Thursday 12 June 2003

Israel can halt this now

The no man's land separating Israel from the Gaza Strip gives way to what can only be described as desecrated land. Razor wire and crushed buildings line the route. Torn slabs of concrete look like tattered cardboard on a rubbish heap. In front of us two Israeli tanks block our path. Behind us, the border will shortly be sealed to prevent Palestinian reprisals for the helicopter attack launched hours earlier against the extremist Hamas leader, Abdul-Aziz al-Rantissi - who is still alive. A Palestinian woman and her young child, on their way to hospital, are dead, and 35 are injured.

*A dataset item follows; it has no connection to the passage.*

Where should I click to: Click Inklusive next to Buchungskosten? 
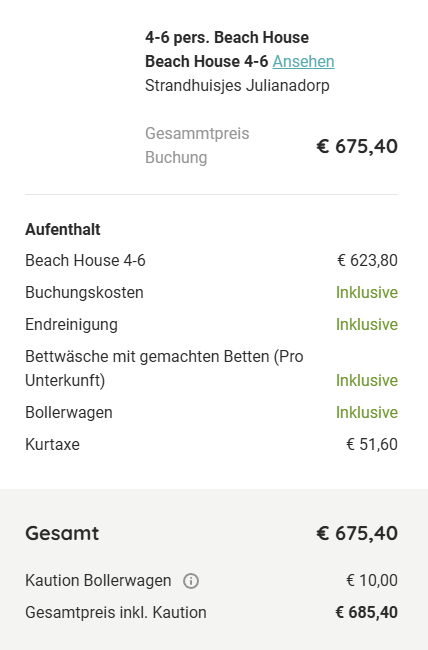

Later that afternoon we hurriedly leave the building we are in when a missile lands nearby. As two British MPs travelling with Christian Aid, myself and Jenny Tonge are
alarmed. For Gaza residents this is business as usual. More than 1 million Palestinians live on this tiny piece of land (smaller than the Isle of Wight) - more than three-quarters of on less than £1.30 a day. Life below the poverty line for these Palestinians contrasts with the 5,000 Israeli settlers who occupy one-third of the land and enjoy watered gardens, first world housing and protection by the Israeli army. This protection means Palestinians wait for hours - sometimes days - at Israeli checkpoints, trying to find work or get access to essential services such as medical care.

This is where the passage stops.